Extracted text:
I think it's a mistake to think that the traditional mother/father roles are a genuine choice. One 'choice' is weighted much more heavily than the other.
If you're a working woman you are faced with this dilemma even before you have a child. Many employers still view you with suspicion, which means that a couple, both aged say 28, with equal qualifications and abilities, working in a similar field, will probably still find that the man has slightly more job stability and a slightly higher salary. At the lower-skilled end of the market many employers circumvent this by having short-term renewable contracts with 7 days off between the end of one and the start of another so that people don't qualify for maternity rights beyond the statutory.
This all contributes to a culture where even before children are conceived the underlying expectation is that the mother will be the one stopping/reducing work.
And we can't neglect biology. Once a woman is pregnant she'll need time off for midwife visits, ante-natal classes, etc. Men do not have the right to time off for these. Many women also need additional time off for complications during pregnancy. Men do not have this right to time off.

Data extracted from a collection
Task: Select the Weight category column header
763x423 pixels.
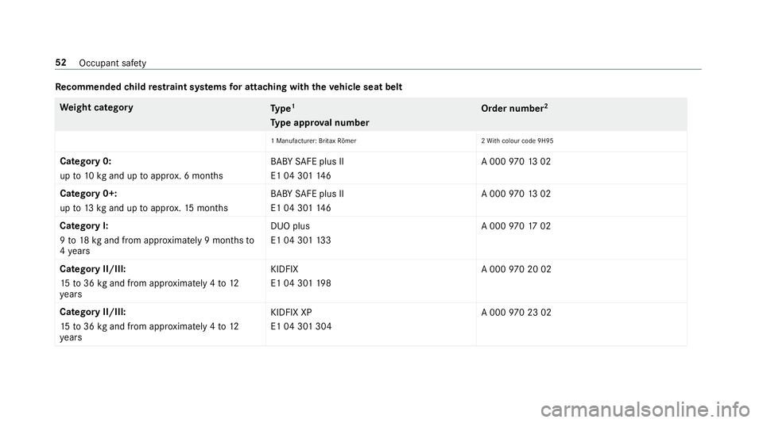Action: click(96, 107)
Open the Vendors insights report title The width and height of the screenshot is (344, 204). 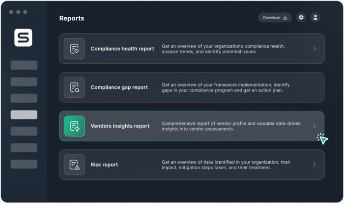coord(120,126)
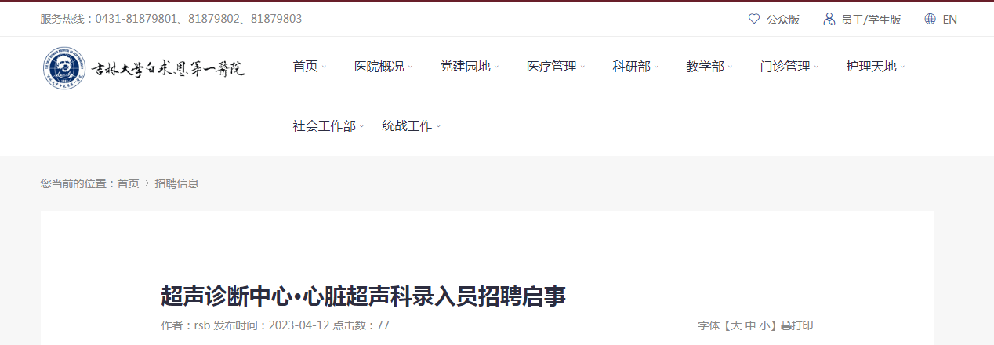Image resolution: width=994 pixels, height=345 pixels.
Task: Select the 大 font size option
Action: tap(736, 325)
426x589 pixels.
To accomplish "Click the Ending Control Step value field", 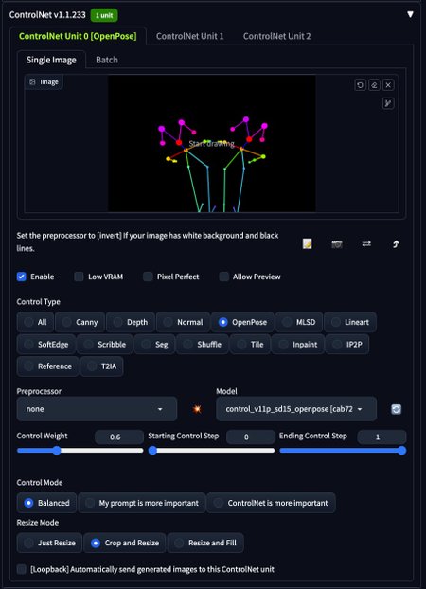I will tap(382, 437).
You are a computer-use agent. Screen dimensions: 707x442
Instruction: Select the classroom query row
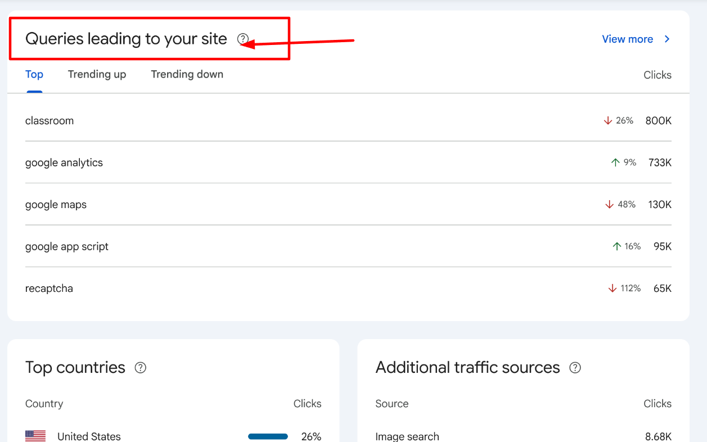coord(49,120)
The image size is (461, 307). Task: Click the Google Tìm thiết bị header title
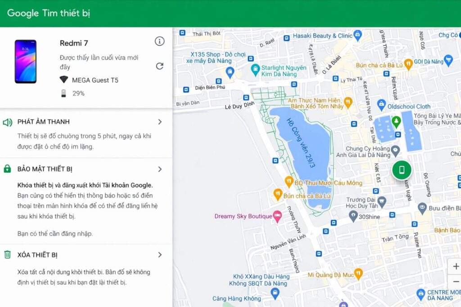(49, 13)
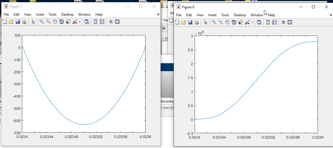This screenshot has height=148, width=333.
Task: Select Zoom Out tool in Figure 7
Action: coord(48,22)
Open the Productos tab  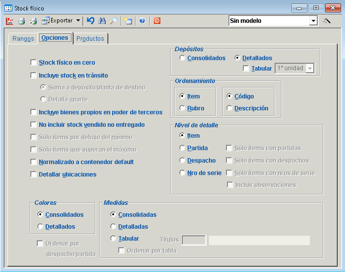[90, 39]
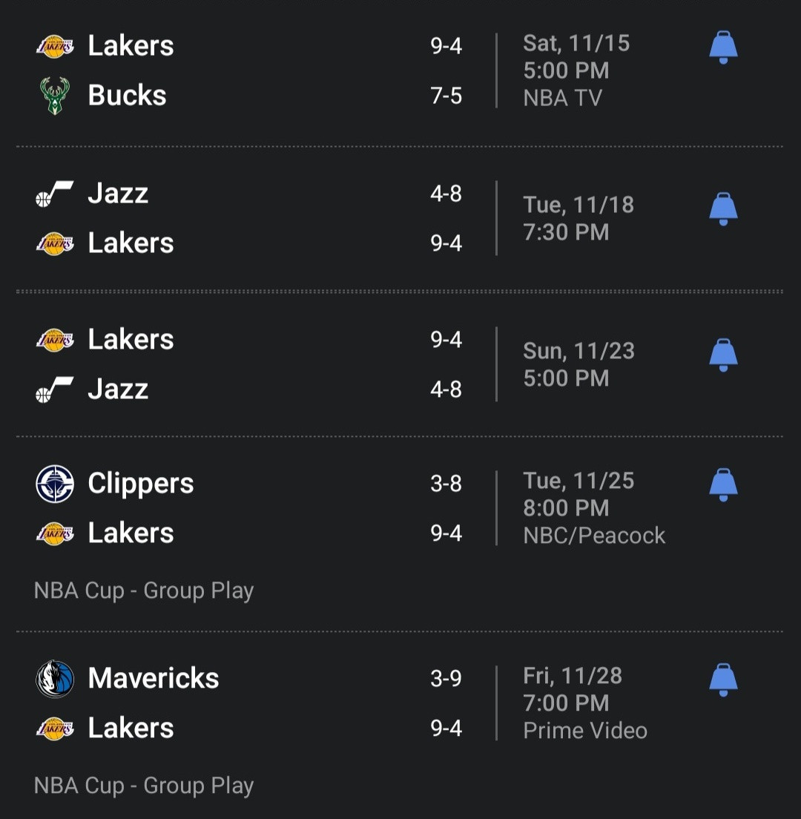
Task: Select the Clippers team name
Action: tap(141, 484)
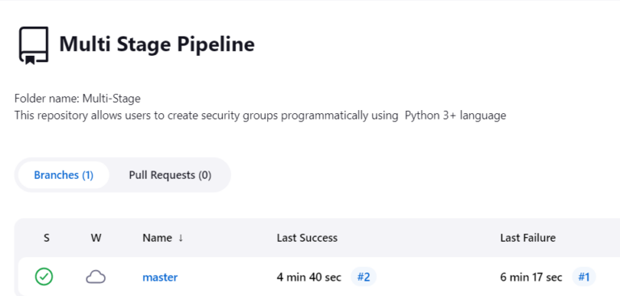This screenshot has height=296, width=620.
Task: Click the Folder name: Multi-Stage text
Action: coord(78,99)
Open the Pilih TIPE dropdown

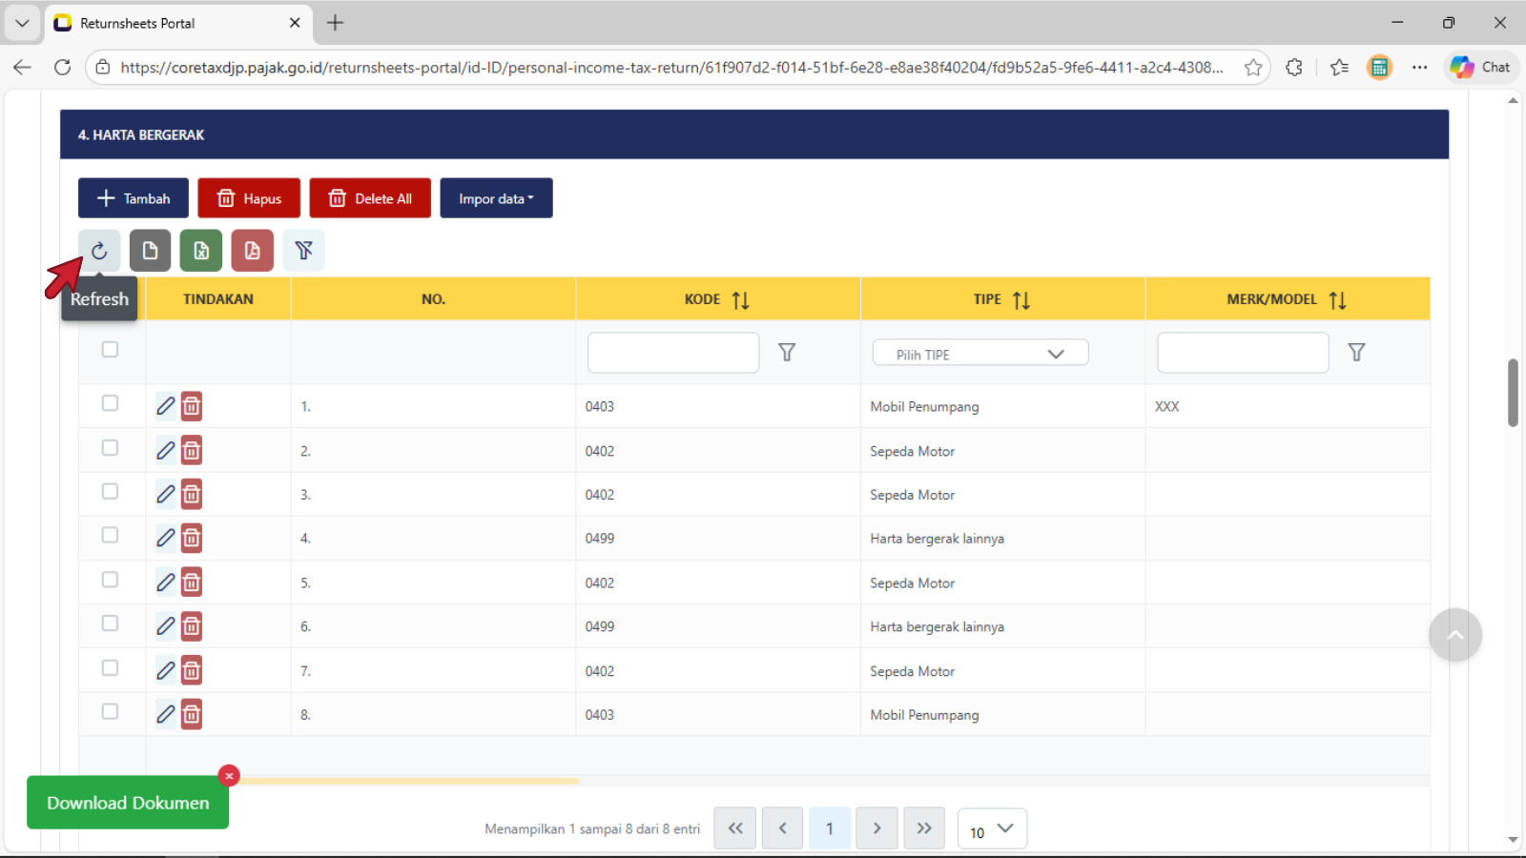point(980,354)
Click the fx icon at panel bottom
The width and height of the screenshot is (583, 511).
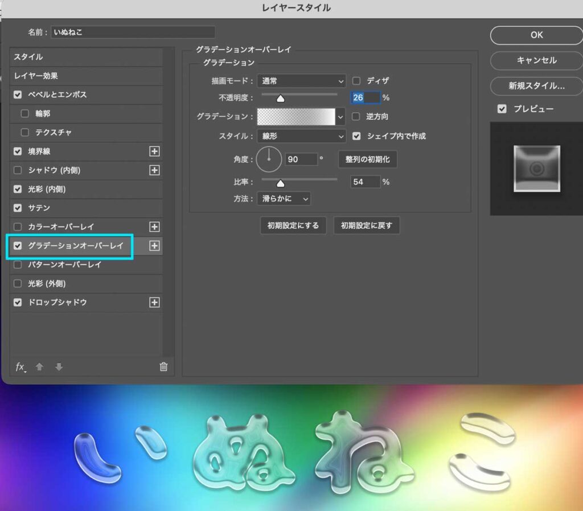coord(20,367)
--
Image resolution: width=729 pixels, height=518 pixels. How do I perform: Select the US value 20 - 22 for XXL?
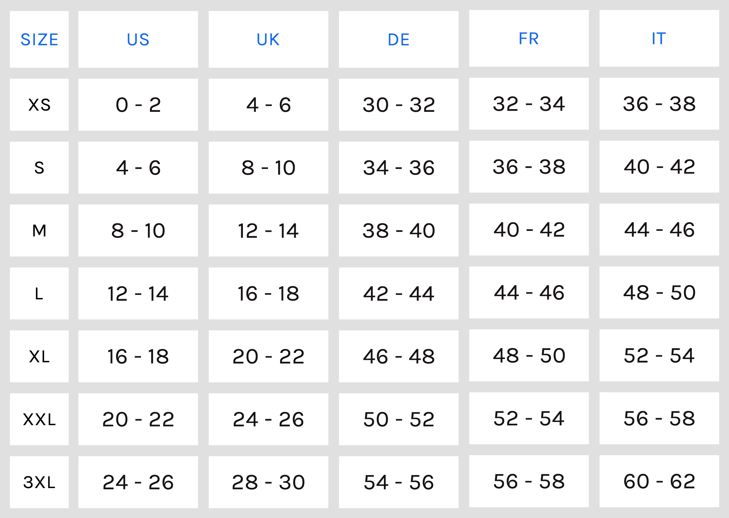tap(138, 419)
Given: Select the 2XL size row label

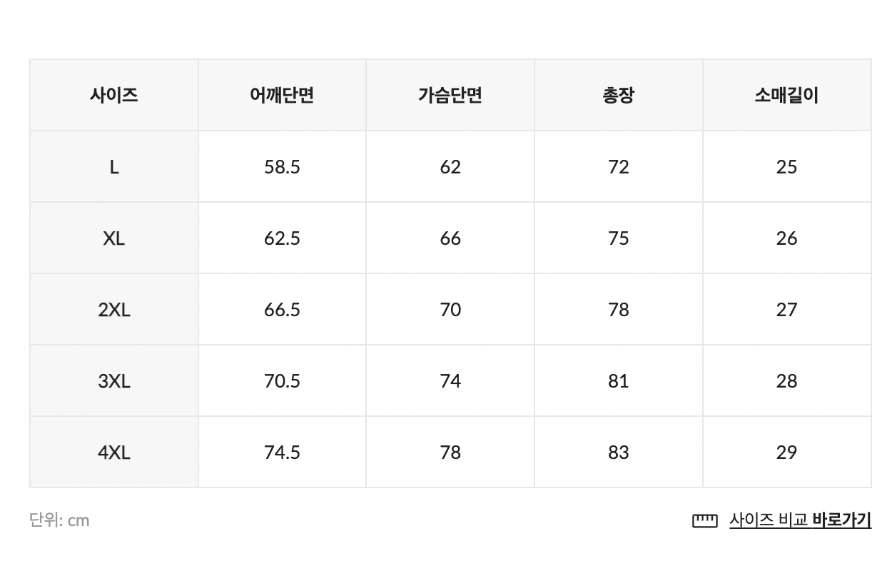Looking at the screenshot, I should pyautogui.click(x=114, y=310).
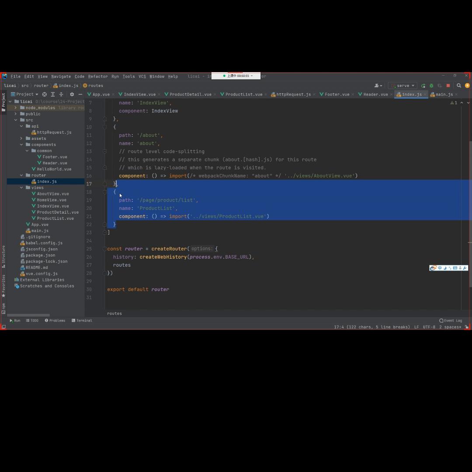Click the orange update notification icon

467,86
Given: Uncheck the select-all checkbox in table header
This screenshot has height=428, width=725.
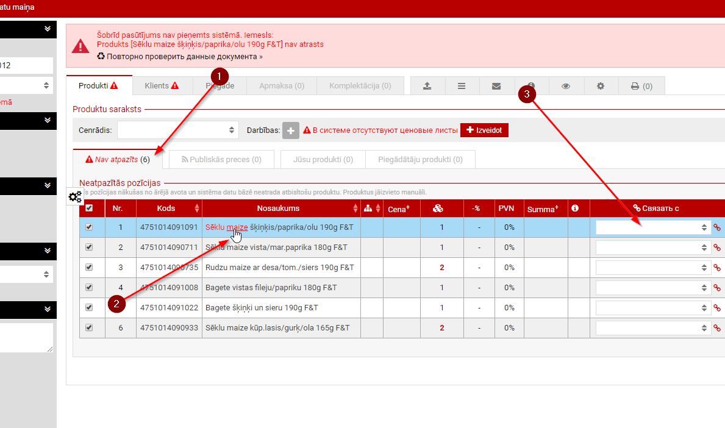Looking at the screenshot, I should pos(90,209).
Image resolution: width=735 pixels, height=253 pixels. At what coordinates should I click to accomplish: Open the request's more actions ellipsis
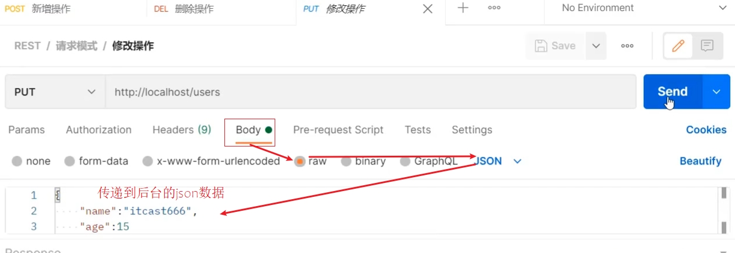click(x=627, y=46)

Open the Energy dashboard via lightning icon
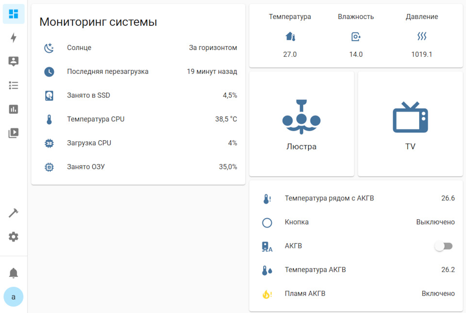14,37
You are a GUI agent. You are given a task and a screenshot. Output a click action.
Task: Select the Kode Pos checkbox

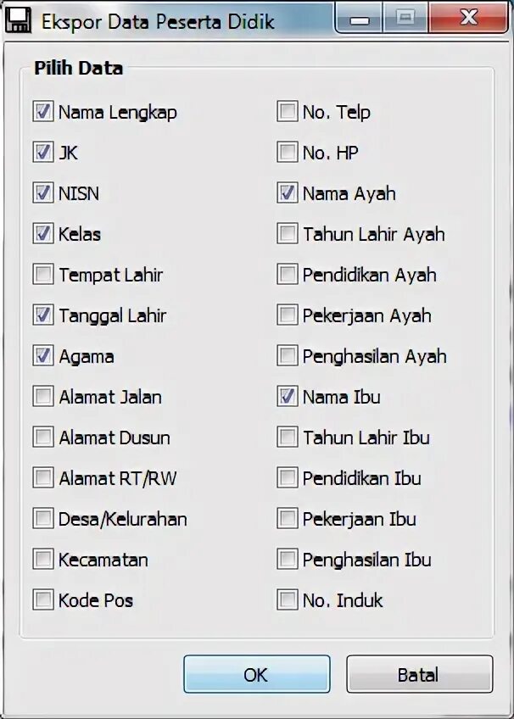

Required action 1: Extract the portion of the passage on parenting roles that begins at the words "This all contributes" and stops after the words "to time off.".
Required action 2: Summarize the passage on parenting roles in two sentences.
The items are separate material, not part of the passage on parenting roles.

Solution 1:
This all contributes to a culture where even before children are conceived the underlying expectation is that the mother will be the one stopping/reducing work.
And we can't neglect biology. Once a woman is pregnant she'll need time off for midwife visits, ante-natal classes, etc. Men do not have the right to time off for these. Many women also need additional time off for complications during pregnancy. Men do not have this right to time off.

Solution 2: The traditional mother/father roles are not a genuine choice, because employers still view working women with suspicion, leaving men with slightly more job stability and pay and creating an expectation that the mother will be the one to stop or reduce work. Pregnant women also need time off for midwife visits, ante-natal classes and complications, while men have no right to time off for these.